◆ **EXERCISE INSTRUCTIONS**
Character for character, write out the data below.

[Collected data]

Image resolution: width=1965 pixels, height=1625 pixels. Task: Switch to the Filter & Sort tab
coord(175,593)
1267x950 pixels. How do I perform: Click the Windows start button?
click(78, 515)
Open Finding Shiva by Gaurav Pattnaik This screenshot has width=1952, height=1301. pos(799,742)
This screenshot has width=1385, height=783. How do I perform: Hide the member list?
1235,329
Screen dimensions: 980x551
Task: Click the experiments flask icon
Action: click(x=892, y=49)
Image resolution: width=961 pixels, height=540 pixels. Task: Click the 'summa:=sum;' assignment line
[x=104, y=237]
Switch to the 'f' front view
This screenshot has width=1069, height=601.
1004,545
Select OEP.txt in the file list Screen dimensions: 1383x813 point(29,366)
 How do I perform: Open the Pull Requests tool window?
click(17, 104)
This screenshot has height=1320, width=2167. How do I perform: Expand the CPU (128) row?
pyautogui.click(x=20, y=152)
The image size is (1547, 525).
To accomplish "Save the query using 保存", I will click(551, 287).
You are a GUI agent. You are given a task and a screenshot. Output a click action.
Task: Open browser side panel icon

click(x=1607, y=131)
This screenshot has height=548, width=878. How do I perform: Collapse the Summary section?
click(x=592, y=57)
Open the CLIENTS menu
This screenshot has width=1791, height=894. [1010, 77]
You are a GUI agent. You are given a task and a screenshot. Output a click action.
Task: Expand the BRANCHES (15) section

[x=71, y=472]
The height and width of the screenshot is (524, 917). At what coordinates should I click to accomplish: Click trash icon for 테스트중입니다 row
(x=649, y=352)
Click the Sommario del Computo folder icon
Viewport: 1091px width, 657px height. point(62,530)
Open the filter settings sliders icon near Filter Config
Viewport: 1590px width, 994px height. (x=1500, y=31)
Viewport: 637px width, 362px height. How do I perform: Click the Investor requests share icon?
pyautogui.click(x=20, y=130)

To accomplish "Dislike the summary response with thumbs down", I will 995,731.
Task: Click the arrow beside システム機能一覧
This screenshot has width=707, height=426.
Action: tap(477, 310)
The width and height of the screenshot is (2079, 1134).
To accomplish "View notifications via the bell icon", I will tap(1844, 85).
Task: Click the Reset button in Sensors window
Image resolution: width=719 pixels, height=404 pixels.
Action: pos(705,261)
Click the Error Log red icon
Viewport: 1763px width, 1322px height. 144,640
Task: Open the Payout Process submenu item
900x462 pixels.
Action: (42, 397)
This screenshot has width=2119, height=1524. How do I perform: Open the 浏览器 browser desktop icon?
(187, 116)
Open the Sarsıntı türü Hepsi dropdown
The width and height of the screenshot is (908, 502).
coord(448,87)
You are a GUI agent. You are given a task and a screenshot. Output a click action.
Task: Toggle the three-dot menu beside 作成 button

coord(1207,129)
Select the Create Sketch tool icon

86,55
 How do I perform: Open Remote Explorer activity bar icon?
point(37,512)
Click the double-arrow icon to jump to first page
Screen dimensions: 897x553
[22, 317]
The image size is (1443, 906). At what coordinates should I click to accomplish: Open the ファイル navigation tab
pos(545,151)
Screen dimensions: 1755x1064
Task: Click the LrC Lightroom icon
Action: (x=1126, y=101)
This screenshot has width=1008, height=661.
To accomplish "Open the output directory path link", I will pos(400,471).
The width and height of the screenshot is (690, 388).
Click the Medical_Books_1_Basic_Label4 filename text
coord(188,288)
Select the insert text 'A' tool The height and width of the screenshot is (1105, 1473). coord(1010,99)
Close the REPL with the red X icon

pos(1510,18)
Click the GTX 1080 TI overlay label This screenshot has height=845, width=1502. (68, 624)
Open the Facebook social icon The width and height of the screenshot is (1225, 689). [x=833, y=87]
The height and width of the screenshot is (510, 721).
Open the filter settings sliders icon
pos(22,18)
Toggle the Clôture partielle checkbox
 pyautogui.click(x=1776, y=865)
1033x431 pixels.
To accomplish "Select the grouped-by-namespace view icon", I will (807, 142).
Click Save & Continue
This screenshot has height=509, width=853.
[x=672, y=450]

◆ **REPLY TO THE TASK**
Image resolution: width=1965 pixels, height=1625 pixels. Task: Switch to the Filter & Sort tab
coord(175,593)
1267x950 pixels. How do I perform: Click the Windows start button?
click(78, 515)
Open Finding Shiva by Gaurav Pattnaik This screenshot has width=1952, height=1301. pos(799,742)
This screenshot has width=1385, height=783. How do I perform: Hide the member list?
1235,329
Screen dimensions: 980x551
Task: Click the experiments flask icon
Action: click(x=892, y=49)
Image resolution: width=961 pixels, height=540 pixels. Task: Click the 'summa:=sum;' assignment line
[x=104, y=237]
Switch to the 'f' front view
This screenshot has width=1069, height=601.
1004,545
Select OEP.txt in the file list Screen dimensions: 1383x813 point(29,366)
 How do I perform: Open the Pull Requests tool window?
click(17, 104)
This screenshot has height=1320, width=2167. How do I perform: Expand the CPU (128) row?
pyautogui.click(x=20, y=152)
The image size is (1547, 525).
To accomplish "Save the query using 保存", I will click(551, 287).
You are a GUI agent. You are given a task and a screenshot. Output a click action.
Task: Open browser side panel icon

click(x=1607, y=131)
This screenshot has height=548, width=878. How do I perform: Collapse the Summary section?
click(x=592, y=57)
Open the CLIENTS menu
This screenshot has width=1791, height=894. [1010, 77]
You are a GUI agent. You are given a task and a screenshot. Output a click action.
Task: Expand the BRANCHES (15) section

[x=71, y=472]
The height and width of the screenshot is (524, 917). At what coordinates should I click to accomplish: Click trash icon for 테스트중입니다 row
(x=649, y=352)
Click the Sommario del Computo folder icon
Viewport: 1091px width, 657px height. point(62,530)
Open the filter settings sliders icon near Filter Config
Viewport: 1590px width, 994px height. (x=1500, y=31)
Viewport: 637px width, 362px height. How do I perform: Click the Investor requests share icon?
pyautogui.click(x=20, y=130)

To accomplish "Dislike the summary response with thumbs down", I will 995,731.
Task: Click the arrow beside システム機能一覧
This screenshot has width=707, height=426.
Action: tap(477, 310)
The width and height of the screenshot is (2079, 1134).
To accomplish "View notifications via the bell icon", I will tap(1844, 85).
Task: Click the Reset button in Sensors window
Image resolution: width=719 pixels, height=404 pixels.
Action: pos(705,261)
Click the Error Log red icon
Viewport: 1763px width, 1322px height. 144,640
Task: Open the Payout Process submenu item
900x462 pixels.
Action: (42, 397)
This screenshot has width=2119, height=1524. How do I perform: Open the 浏览器 browser desktop icon?
(187, 116)
Open the Sarsıntı türü Hepsi dropdown
The width and height of the screenshot is (908, 502).
coord(448,87)
You are a GUI agent. You are given a task and a screenshot. Output a click action.
Task: Toggle the three-dot menu beside 作成 button

coord(1207,129)
Select the Create Sketch tool icon

86,55
 How do I perform: Open Remote Explorer activity bar icon?
point(37,512)
Click the double-arrow icon to jump to first page
Screen dimensions: 897x553
[22, 317]
The image size is (1443, 906). At what coordinates should I click to accomplish: Open the ファイル navigation tab
pos(545,151)
Screen dimensions: 1755x1064
Task: Click the LrC Lightroom icon
Action: (x=1126, y=101)
This screenshot has width=1008, height=661.
To accomplish "Open the output directory path link", I will pos(400,471).
The width and height of the screenshot is (690, 388).
Click the Medical_Books_1_Basic_Label4 filename text
coord(188,288)
Select the insert text 'A' tool The height and width of the screenshot is (1105, 1473). coord(1010,99)
Close the REPL with the red X icon

pos(1510,18)
Click the GTX 1080 TI overlay label This screenshot has height=845, width=1502. (68, 624)
Open the Facebook social icon The width and height of the screenshot is (1225, 689). [x=833, y=87]
The height and width of the screenshot is (510, 721).
Open the filter settings sliders icon
pos(22,18)
Toggle the Clôture partielle checkbox
 pyautogui.click(x=1776, y=865)
1033x431 pixels.
To accomplish "Select the grouped-by-namespace view icon", I will (807, 142).
Click Save & Continue
This screenshot has height=509, width=853.
[x=672, y=450]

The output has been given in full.